Le décret sur les enseignants chercheurs adopté , Le Monde, 22 avril 2009
Le projet de décret modifiant le statut des enseignants-chercheurs, un des principaux motifs de la contestation universitaire, a été validé mardi 21 avril en Conseil d'Etat, et aussitôt inscrit à l'ordre du jour du conseil des ministres pour y être adopté mercredi 22 avril. Pour les opposants, il s'agit d'un "passage en force", alors que la protestation n'est pas éteinte malgré la période des vacances. Interrogé mercredi matin sur France Inter, François Fillon a qualifié le mouvement de protestation de "minoritaire". Le premier ministre "fait semblant de croire que tout est réglé dans les universités", a rétorqué Jean-Louis Fournel, président du collectif Sauvons l'université (SLU).
Deux autres décrets ont été également validés par le Conseil d'Etat et doivent être examinés par le conseil des ministres : l'un portant sur le fonctionnement du conseil national des universités (CNU), l'autre réformant les modalités de classement à l'entrée des corps de maîtres de conférences et de professeurs des universités. Ce dernier texte permet d'engager une revalorisation par des augmentations salariales "de 12 % à 25 % en début de carrière", selon le ministère de l'enseignement supérieur et de la recherche.

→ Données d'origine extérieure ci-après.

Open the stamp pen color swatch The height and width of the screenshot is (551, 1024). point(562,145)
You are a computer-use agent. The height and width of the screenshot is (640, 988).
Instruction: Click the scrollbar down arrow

Dévoilée en octobre 2008 par Mme Pécresse, puis transmise pour examen au Conseil d'Etat en janvier 2009, la première version du décret a été un des éléments déclencheurs du mouvement universitaire, qui porte aussi sur d'autres sujets comme la réforme de la formation initiale des enseignants du primaire et du secondaire. Le texte introduit la possibilité de moduler le service des enseignants-chercheurs entre cours, recherche et autres tâches. Ce projet a été réécrit lors de plusieurs séances de négociation, la modulation de service devenant impossible "sans l'accord écrit de l'intéressé". Le Snesup-FSU, syndicat disposant d'une majorité relative parmi les enseignants chercheurs, n'a pas participé à ces discussions.
Le texte a encore été amendé puis adopté par le comité technique paritaire universitaire (CTPU), instance consultative. L'Autonome Sup, pourtant très engagé dans le mouvement, a approuvé le texte, jugeant qu'il représentait un "compromis acceptable", en particulier du fait que "l'alourdissement" autoritaire du temps d'enseignement ne pouvait être imposé. L'UNSA et le SGEN se sont abstenus mais sont sur la même ligne.
A l'inverse, le Snesup estime que ce décret "exposera les enseignants-chercheurs aux pressions locales et à la concurrence de leurs propres collègues" et que la modulation se traduira inévitablement par l'alourdissement du temps d'enseignement de certains enseignants-chercheurs. Le "collectif pour la défense de l'université", animé notamment par le juriste Olivier Beaud, estime que "contrairement aux apparences, l'attaque frontale contre le coeur du métier d'universitaire, son indépendance et sa liberté, n'a pas été désamorcée par la nouvelle rédaction du décret".